As it happened, three Irish soldiers were kidnapped, tortured and killed by Haddad’s militia while I was there, and it became a big story (at least in Ireland). Given that Israel seemed to be “calling the shots” in south Lebanon, I felt obliged to go to Tel Aviv and Jerusalem to get the Israeli point of view and then travel north to Metullah so I could cross into south Lebanon to interview Haddad. I found this man — who had been recruited by the Israeli government to “police the border zone” —  to be a menacing figure, with a gun in his holster and accompanied by soldiers armed with sub-machineguns. He was also uncontrite about killing Irish soldiers.

Before I went to Beirut, I was acutely aware that I was entering a virtual minefield vis-a-vis Israel and Palestine, so I bought David Hirst’s great book, >The Gun and the Olive Branch<, and read what is widely regarded as the most authoritative account of the conflict, going back to the 1880s. It opened my eyes to what had happened in the past, particularly in 1948 (Deir Yassin, etc) and what was/is still going on in relation to settlements on the West Bank and the theft of Palestinian land.

I recall, in particular, meeting a Palestinian architect in East Jerusalem who detailed how incredibly difficult it was for Palestinians to get planning permission to build small extensions to their homes — even as massive Israeli settlements were built on hills to the north, south and east of Jerusalem in pursuit of a policy of “Ring Neighbourhoods” originated by Ariel Sharon. I was shocked by the injustice of it all.

I was also really shaken by an incident that took place after we had dinner in West Jerusalem. We were about to get into a taxi when another taxi driver right behind beeped his horn. I went to him to see what the problem might be. He said: “Why are you getting into an Arab taxi?”. I was mystified about how he could know that, so I asked him. “It’s on their number plates”, he said. I walked back to the first taxi and got in, thinking: “My God, in the Nazi concentration camps, Jews had yellow Star of David symbols and numbers tattooed on their arms”.

◆ Supplied data ◆
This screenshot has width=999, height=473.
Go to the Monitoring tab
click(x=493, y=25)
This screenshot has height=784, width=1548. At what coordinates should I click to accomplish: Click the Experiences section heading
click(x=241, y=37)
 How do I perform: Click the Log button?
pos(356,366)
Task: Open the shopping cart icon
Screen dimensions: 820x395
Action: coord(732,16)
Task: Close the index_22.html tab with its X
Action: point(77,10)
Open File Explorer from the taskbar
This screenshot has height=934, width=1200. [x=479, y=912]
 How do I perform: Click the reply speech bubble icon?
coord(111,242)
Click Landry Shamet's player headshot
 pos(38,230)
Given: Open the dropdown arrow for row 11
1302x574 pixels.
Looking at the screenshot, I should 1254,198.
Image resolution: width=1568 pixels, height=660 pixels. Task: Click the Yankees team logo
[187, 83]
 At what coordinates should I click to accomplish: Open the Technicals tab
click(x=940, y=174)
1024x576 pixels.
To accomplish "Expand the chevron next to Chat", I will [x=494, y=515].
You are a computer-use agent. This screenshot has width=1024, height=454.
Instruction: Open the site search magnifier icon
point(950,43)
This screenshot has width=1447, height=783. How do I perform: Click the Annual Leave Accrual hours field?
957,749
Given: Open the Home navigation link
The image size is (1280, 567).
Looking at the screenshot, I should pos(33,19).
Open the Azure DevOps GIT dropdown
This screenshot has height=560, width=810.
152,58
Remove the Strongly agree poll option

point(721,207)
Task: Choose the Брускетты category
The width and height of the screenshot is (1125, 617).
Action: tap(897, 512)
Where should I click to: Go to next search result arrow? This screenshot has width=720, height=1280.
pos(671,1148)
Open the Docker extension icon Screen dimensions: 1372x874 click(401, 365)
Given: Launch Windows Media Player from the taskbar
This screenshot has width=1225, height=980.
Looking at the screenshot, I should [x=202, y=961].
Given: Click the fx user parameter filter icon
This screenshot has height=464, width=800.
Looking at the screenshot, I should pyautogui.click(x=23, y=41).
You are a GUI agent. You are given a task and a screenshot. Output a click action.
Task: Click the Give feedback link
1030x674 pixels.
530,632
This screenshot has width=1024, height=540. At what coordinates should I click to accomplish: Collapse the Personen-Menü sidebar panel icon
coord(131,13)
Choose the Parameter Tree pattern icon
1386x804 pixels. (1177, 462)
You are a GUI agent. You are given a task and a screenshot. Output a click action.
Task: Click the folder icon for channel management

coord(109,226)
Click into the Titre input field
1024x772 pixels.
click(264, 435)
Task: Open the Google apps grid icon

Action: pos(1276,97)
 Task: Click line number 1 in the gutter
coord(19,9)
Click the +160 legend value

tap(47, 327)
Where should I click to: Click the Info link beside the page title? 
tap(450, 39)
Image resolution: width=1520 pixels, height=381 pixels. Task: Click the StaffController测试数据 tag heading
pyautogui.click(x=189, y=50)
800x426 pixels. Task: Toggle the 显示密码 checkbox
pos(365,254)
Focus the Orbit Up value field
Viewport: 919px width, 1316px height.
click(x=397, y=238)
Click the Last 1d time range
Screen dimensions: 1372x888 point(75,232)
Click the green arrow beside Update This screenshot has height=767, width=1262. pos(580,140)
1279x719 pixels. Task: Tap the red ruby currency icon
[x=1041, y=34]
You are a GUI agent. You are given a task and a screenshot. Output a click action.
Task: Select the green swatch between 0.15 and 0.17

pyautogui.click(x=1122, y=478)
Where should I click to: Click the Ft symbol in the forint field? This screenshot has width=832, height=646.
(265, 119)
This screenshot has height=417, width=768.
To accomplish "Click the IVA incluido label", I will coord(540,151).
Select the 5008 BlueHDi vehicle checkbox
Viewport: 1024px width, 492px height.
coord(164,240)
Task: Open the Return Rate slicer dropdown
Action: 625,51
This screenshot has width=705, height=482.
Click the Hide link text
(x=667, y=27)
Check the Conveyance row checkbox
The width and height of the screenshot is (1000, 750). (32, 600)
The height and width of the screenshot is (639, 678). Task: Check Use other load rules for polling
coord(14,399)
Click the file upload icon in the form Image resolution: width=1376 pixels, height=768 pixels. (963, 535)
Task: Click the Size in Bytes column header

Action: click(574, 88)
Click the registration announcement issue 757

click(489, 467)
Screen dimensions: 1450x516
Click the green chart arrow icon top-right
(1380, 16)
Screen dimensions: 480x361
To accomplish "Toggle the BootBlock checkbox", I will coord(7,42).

◆ Requirement ◆
Carry on the account of the reporting trip through south Lebanon and Israel, starting after its last sentence. The entries are separate material and have no connection to the account of the trip through south Lebanon and Israel.

◆ Solved problem ◆
The impression I was left with was that Israelis were treating Palestinians as >untermenschen< (to use that awful German word), just as Jews had been treated in other countries over the centuries.


My second visit to Israel/Palestine was in 1988, when I travelled at the invitation of the Britain Israel Public Affairs Committee with a group of journalists interested in architecture and urban design. It was at the time of the Palestinian intifada, and I think BIPAC’s “agenda” was to show that there was a lot of good things going on in Israel.

Our guides were two English women — one from London and the other from Manchester; they were now Israeli citizens, by virtue of being Jewish. Our taxi driver, who grew up in London’s East End (his Cockney accent was still intact!), had emigrated to Israel after June 1967 and was steeped in the Zionist culture. As we were standing inside the Dome of the Rock, he said: “Clearly, the design of this building was based on a tent. After all, these people came in from the desert and what did they know about architecture?”.

We were gobsmacked by the inherent racism of this line as images of Islamic architecture over the centuries flashed through our minds. That being said, we were delighted  to see Eric Mendelsohn’s white architecture in Tel Aviv — mostly built in the 1930s, it was so bright and optimistic. He also built in Jerusalem of course, using stone as the material in deference to the historic context of the place.

I must say I liked Tel Aviv. It had much more of a cosmopolitan air than I expected, more liberal, less suffocating than Jerusalem. We went to dinner one night in a restaurant in Jaffa, the historic port city beside which Tel Aviv grew and grew. I remembered David Hirst’s book’s reference to Jaffa having a population of 60,000 in 1948. It was also to be an “exclave” of the Arab state under the UN’s 1947 partition plan for Palestine, under which Jews (who then accounted for 30 per cent of the population of Mandate Palestine) were offered 51 per cent of the territory and Arabs the remaining 49 per cent.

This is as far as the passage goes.